§ **SUPPLIED INFORMATION**:
_ _ _ _ _

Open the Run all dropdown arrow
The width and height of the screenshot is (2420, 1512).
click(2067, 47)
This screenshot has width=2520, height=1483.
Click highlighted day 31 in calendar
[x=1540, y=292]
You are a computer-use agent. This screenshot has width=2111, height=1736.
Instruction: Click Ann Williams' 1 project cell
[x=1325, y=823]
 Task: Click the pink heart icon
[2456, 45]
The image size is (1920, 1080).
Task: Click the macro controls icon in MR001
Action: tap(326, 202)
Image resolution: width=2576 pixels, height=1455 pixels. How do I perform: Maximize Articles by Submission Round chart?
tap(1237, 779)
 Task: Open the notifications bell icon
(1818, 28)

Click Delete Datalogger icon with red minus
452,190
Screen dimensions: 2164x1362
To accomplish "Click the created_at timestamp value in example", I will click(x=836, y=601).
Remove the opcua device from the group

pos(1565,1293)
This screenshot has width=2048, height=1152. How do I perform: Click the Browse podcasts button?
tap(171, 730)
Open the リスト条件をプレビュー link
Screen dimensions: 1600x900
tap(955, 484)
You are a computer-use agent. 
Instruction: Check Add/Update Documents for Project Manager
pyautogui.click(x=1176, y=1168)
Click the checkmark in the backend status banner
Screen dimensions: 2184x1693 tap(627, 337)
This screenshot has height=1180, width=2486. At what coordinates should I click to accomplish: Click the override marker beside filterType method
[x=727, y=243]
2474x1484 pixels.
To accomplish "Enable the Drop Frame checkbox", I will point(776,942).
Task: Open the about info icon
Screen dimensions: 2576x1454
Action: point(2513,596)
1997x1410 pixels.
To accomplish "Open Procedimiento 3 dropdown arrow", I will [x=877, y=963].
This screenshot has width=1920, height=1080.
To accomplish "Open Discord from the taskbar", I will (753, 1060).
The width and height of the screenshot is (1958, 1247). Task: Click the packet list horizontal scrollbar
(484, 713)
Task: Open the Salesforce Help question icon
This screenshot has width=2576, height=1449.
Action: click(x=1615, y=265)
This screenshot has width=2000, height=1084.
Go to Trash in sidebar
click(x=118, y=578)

_ _ _ _ _

§ **REQUIRED WORK**: Give again, exactly and with nothing added, the lines running from the one that contains "Task: Click the pink heart icon" to the last line of the material.

§ **TASK ANSWER**:
 Task: Click the pink heart icon
[2456, 45]
The image size is (1920, 1080).
Task: Click the macro controls icon in MR001
Action: tap(326, 202)
Image resolution: width=2576 pixels, height=1455 pixels. How do I perform: Maximize Articles by Submission Round chart?
tap(1237, 779)
 Task: Open the notifications bell icon
(1818, 28)

Click Delete Datalogger icon with red minus
452,190
Screen dimensions: 2164x1362
To accomplish "Click the created_at timestamp value in example", I will click(x=836, y=601).
Remove the opcua device from the group

pos(1565,1293)
This screenshot has width=2048, height=1152. How do I perform: Click the Browse podcasts button?
tap(171, 730)
Open the リスト条件をプレビュー link
Screen dimensions: 1600x900
tap(955, 484)
You are a computer-use agent. 
Instruction: Check Add/Update Documents for Project Manager
pyautogui.click(x=1176, y=1168)
Click the checkmark in the backend status banner
Screen dimensions: 2184x1693 tap(627, 337)
This screenshot has height=1180, width=2486. At what coordinates should I click to accomplish: Click the override marker beside filterType method
[x=727, y=243]
2474x1484 pixels.
To accomplish "Enable the Drop Frame checkbox", I will point(776,942).
Task: Open the about info icon
Screen dimensions: 2576x1454
Action: point(2513,596)
1997x1410 pixels.
To accomplish "Open Procedimiento 3 dropdown arrow", I will [x=877, y=963].
This screenshot has width=1920, height=1080.
To accomplish "Open Discord from the taskbar", I will (753, 1060).
The width and height of the screenshot is (1958, 1247). Task: Click the packet list horizontal scrollbar
(484, 713)
Task: Open the Salesforce Help question icon
This screenshot has width=2576, height=1449.
Action: click(x=1615, y=265)
This screenshot has width=2000, height=1084.
Go to Trash in sidebar
click(x=118, y=578)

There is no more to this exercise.